• **出典**:
したがって、国際法上、我が国のタックスヘイブン対策税制である措置法66条の6は、日星租税条約の解釈について同条約に抵触しないことについてシンガポール政府に対抗力を有しているから、同条約に違反しない。”
“日星租税条約の解釈に当たってはOECDモデル租税条約コメンタリーに十分配慮すべきであること
OECDモデル租税条約は、法的拘束力こそ有しないが、租税条約の立案及び解釈の実質的な標準の性質を有する「一般的に認められた指針」として存在し、OECD加盟国はもちろん、非加盟国においても広く活用されている。そして、日星租税条約は、OECDモデル租税条約と規定内容が類似しており、特に本件で問題となっている日星租税条約7条1項はOECDモデル租税条約7条1項と規定内容が同じである。”
“したがって、日星租税条約の解釈に当たってはOECDモデル租税条約及び同コメンタリーに十分配慮すべきであるところ、OECDモデル租税条約7条1項に関するコメンタリーでは、タックスヘイブン対策税制はOECDモデル租税条約に反しないとしている。
原告は、シンガポールがOECD非加盟国である限り、OECDモデル租税条約コメンタリーが日星租税条約の公定解釈にならないし、日本とシンガポールとの間でOECDモデル租税条約コメンタリーの解釈について合意したと解釈できるような証拠はない旨主張する。しかし、日星租税条約がOECDモデル租税条約を基本として締結されたものであることは、その規定振りからも明らかであり、原告の主張は失当である。”
“また、原告は、OECDモデル租税条約コメンタリーは2003年1月に発表されたものであり、1994年に締結された日星租税条約とは何らの関係もない旨主張するが、OECDモデル租税条約は、その序文によれば、現行版(2003年1月改訂)のコメンタリー採用前に発効していたか採用後に発効していたかにかかわらず、すべての租税条約の解釈には現行版のコメンタリーを利用すべきであるから、時期の前後を根拠として日星租税条約と2003年版の同コメンタリーとは無関係である旨の原告の主張は失当である。”

• **作業内容**:
1. 日星租税条約に関する文章から次の一文を英語に翻訳してください。「そして、日星租税条約は、OECDモデル租税条約と規定内容が類似しており、特に本件で問題となっている日星租税条約7条1項はOECDモデル租税条約7条1項と規定内容が同じである。」
2. 日星租税条約に関する文章に基づき、次の問いに答えてください。
(a) OECDモデル租税条約コメンタリーの現行版は、何年何月の改訂とされていますか。
(b) 原告によれば、日星租税条約は何年に締結されましたか。
(c) OECDモデル租税条約7条1項に関するコメンタリーは、タックスヘイブン対策税制をどのように位置づけていますか。
3. 日星租税条約に関する文章の最後の文に続く部分を書いてください。
次の記録は、上の文章とは別個の資料です。

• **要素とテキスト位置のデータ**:
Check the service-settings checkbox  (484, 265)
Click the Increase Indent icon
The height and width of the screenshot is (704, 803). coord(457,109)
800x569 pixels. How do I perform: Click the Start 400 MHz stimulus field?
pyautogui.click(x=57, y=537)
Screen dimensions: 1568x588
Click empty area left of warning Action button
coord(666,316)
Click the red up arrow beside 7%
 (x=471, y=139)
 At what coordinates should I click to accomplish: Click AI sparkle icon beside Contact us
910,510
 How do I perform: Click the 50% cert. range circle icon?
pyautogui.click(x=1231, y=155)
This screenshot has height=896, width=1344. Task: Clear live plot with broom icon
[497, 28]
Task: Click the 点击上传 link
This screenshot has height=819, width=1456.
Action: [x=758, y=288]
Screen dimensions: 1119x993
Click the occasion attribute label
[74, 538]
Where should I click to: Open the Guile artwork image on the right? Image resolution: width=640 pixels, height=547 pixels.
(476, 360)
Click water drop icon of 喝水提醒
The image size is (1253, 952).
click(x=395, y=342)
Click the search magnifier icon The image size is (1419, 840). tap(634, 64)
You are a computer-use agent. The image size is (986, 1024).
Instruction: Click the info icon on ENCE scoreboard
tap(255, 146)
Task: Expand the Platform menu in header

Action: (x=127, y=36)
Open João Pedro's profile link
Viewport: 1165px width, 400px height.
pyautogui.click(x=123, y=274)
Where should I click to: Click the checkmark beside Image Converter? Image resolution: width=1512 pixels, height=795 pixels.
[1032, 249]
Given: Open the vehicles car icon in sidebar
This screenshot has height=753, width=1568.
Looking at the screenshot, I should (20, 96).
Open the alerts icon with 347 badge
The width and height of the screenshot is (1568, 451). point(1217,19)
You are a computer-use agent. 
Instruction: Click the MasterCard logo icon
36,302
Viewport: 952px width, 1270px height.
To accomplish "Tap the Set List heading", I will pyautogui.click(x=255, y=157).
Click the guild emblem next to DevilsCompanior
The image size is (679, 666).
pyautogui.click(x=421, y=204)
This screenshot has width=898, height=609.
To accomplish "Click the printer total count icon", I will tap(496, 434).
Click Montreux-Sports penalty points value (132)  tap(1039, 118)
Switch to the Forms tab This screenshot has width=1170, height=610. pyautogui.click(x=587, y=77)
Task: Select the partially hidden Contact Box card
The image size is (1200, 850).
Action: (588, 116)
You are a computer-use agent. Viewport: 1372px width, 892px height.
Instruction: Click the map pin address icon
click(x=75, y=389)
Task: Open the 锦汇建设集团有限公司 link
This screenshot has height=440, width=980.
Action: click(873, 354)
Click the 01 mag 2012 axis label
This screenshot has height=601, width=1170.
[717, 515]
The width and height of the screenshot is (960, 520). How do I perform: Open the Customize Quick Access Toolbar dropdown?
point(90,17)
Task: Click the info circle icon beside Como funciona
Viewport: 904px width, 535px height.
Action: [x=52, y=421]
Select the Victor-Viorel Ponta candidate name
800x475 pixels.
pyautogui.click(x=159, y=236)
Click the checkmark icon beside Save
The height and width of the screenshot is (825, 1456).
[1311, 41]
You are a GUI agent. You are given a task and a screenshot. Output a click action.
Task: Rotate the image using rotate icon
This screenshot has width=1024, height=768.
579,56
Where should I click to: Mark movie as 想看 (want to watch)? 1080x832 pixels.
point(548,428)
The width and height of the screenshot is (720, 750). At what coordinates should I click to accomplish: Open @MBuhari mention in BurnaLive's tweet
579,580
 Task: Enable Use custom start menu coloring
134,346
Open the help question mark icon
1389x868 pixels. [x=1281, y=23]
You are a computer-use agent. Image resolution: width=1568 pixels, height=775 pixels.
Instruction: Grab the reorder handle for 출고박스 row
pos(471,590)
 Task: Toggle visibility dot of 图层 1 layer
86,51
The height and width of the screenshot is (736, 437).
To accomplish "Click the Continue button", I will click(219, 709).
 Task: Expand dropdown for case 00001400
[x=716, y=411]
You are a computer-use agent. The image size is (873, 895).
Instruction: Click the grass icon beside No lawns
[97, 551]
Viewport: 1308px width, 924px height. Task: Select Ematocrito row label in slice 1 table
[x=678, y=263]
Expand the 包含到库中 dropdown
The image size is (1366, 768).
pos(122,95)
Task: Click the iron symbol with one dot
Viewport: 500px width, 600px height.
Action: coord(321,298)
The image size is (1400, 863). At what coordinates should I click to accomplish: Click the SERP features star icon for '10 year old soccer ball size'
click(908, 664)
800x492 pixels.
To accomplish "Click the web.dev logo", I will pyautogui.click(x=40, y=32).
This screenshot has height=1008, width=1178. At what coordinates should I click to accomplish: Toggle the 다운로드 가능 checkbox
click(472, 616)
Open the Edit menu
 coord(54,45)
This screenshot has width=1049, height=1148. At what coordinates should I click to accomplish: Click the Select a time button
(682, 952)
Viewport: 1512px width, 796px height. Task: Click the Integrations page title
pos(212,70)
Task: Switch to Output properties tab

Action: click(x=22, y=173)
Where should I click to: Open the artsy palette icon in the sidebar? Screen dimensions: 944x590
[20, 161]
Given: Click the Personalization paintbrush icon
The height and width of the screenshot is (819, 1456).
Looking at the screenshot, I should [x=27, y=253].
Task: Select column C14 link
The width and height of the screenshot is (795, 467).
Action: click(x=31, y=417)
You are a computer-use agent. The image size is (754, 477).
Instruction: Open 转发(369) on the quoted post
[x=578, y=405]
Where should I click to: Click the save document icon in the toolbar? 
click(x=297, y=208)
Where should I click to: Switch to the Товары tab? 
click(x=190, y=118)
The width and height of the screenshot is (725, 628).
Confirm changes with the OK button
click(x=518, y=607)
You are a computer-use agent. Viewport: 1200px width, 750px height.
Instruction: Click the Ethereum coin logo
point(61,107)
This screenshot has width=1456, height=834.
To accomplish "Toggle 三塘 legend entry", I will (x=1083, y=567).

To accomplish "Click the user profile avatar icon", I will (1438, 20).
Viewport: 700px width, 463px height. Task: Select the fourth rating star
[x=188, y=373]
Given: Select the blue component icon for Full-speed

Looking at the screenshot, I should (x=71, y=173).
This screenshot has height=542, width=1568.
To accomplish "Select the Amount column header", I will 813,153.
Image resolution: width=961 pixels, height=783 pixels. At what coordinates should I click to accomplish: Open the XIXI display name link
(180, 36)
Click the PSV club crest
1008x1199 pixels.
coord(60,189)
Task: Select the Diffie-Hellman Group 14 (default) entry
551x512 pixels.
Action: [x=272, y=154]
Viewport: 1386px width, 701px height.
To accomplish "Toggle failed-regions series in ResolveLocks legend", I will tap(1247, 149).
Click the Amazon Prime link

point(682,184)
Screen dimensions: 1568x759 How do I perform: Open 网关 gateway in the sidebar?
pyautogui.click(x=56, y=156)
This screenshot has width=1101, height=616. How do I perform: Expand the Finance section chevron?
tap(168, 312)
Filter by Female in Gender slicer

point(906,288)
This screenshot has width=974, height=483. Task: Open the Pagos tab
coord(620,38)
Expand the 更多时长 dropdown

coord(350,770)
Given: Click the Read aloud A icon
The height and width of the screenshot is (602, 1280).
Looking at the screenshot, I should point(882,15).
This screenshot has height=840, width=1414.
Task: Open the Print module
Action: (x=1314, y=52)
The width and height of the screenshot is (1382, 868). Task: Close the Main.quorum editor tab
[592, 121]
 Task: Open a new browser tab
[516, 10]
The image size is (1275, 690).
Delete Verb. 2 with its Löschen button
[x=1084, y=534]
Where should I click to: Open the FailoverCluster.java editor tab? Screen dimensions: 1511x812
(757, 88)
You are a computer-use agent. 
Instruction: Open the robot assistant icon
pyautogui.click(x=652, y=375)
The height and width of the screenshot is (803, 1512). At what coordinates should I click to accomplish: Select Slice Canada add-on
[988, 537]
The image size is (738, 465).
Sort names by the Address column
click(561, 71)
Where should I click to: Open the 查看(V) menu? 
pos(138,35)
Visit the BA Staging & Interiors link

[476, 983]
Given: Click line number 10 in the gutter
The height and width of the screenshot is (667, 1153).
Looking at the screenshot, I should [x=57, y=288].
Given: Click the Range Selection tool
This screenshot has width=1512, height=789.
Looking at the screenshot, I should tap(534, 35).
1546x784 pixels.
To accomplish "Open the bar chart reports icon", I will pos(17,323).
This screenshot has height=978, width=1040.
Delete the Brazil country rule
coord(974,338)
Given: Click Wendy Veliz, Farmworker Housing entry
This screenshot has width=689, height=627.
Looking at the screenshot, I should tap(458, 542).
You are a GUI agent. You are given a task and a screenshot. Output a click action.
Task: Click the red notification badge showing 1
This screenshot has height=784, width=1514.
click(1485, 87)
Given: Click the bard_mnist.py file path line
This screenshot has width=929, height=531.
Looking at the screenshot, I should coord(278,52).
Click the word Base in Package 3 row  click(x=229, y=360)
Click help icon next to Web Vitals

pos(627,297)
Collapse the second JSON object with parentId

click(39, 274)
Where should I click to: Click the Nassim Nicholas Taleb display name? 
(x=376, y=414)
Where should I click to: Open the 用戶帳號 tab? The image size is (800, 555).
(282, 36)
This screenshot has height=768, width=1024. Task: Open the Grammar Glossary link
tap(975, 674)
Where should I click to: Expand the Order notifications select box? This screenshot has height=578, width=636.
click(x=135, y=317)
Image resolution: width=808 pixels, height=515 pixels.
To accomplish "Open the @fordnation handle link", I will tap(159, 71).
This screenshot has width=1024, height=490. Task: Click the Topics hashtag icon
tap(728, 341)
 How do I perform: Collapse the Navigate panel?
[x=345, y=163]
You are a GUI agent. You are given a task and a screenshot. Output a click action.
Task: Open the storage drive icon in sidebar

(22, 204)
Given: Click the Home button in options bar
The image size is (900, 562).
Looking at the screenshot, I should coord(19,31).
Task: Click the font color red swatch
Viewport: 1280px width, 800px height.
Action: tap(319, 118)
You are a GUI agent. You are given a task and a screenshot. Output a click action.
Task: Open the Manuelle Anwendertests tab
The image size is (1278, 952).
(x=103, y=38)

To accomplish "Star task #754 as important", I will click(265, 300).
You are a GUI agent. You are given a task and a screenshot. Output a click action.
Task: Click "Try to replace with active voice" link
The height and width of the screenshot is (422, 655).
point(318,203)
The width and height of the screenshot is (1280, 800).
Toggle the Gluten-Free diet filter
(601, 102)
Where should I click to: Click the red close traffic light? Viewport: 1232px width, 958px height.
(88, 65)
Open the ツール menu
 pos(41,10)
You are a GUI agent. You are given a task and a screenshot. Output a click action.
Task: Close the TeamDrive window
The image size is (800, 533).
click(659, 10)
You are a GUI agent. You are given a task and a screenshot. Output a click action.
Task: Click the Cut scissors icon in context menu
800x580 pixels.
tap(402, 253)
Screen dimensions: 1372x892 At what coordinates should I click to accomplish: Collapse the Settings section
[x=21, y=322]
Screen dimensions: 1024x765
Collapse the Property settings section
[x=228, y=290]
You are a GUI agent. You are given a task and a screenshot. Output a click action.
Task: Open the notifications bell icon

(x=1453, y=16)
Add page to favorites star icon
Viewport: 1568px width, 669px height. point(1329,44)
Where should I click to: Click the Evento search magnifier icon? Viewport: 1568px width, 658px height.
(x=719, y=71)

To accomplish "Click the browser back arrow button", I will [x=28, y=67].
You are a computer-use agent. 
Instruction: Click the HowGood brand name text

• **解答**:
1. Furthermore, the Japan–Singapore Tax Treaty is similar in its provisions to the OECD Model Tax Convention, and in particular, Article 7(1) of the Japan–Singapore Tax Treaty, which is at issue in this case, is identical in its provisions to Article 7(1) of the OECD Model Tax Convention.

2.
(a) 2003年1月です。
(b) 1994年です。
(c) OECDモデル租税条約に反しないとしています。

3.
“原告の主張に対する反論
措置法66条の6第1項に関する原告主張について原告は、我が国のタックスヘイブン対策税制(措置法66条の6)の性質を法人税法11条の実質所得者課税の原則を具体化したものとして、タックスヘイブン子会社の留保所得が親会社に帰属することを定めた制度であるとした上で、日本に恒久的施設を有しないシンガポール法人が得る事業所得については、日本では課税できないとする日星租税条約7条1項と抵触する旨主張する。”
“しかし、措置法66条の6は、我が国の企業に対し、タックスヘイブンを利用して設立された海外子会社の利益を、我が国の企業の利益とみなして課税している制度であって、原告の主張はタックスヘイブン対策税制の性質についての理解を誤るものであり失当である。
また、法人税法11条の規定する実質帰属者課税の原則とは、名義と実体、形式と実質が異なる場合の所得の帰属についての原則であり、同条の適用に当たっては、資本関係に限定されず、いわゆる仮装行為に対処する制度であるのに対し、タックスヘイブン対策税制は、軽課税国に設立された外国法人の留保所得を、我が国の株主との資本関係を通じて、その持分に応じて内国法人の収益の額とみなして課税する制度であり、租税回避の否認規定であって、両規定は、その趣旨、目的、適用範囲を異にしているのであるから、タックスヘイブン対策税制が法人税法11条の実質所得者課税の原則を具体化した制度であることを前提とする原告の主張は失当である。”
“フランス国務院判決に関する原告主張について
原告は、フランス国務院判決は、租税条約の事業所得条項を企業に着目して解釈する考え方を否定し、利得に着目する考え方を採用しているとして、本件における被告の主張は、同判決により否定されている旨主張する。
しかし、フランスのタックスヘイブン課税規定は、我が国とは異なり、タックスヘイブン子会社の利益が親会社の利益として課税されることを認めている特殊な構造を有するものであり、フランス国務院判決を直ちに我が国の国内法及び日星租税条約に適用することが相当でないことは明らかである。なお、フィンランドのタックスヘイブン対策税制がフィンランドとベルギー間の租税条約に反するかという点についてのフィンランド行政最高裁判所判決においては、フランス国務院判決とは反対の判示がなされている(乙47)。”
東京高裁/両者の主張
納税者の主張
“国際条約たる日星租税条約の解釈は、専ら条約を規律する一般国際法であるウィーン条約によることになるが、これによると、日星租税条約7条1項の解釈においては、原則として、明文にない例外は認められない。また、条約の趣旨及び目的に照らして、明文にない例外が許容されるとしても、それは厳しく制限されなければならず、日星租税条約が二重課税の排除と脱税の防止を明示的な趣旨及び目的として規定している以上、租税回避行為に対して合理的な課税を行うことは、その許容される例外には当たらない。”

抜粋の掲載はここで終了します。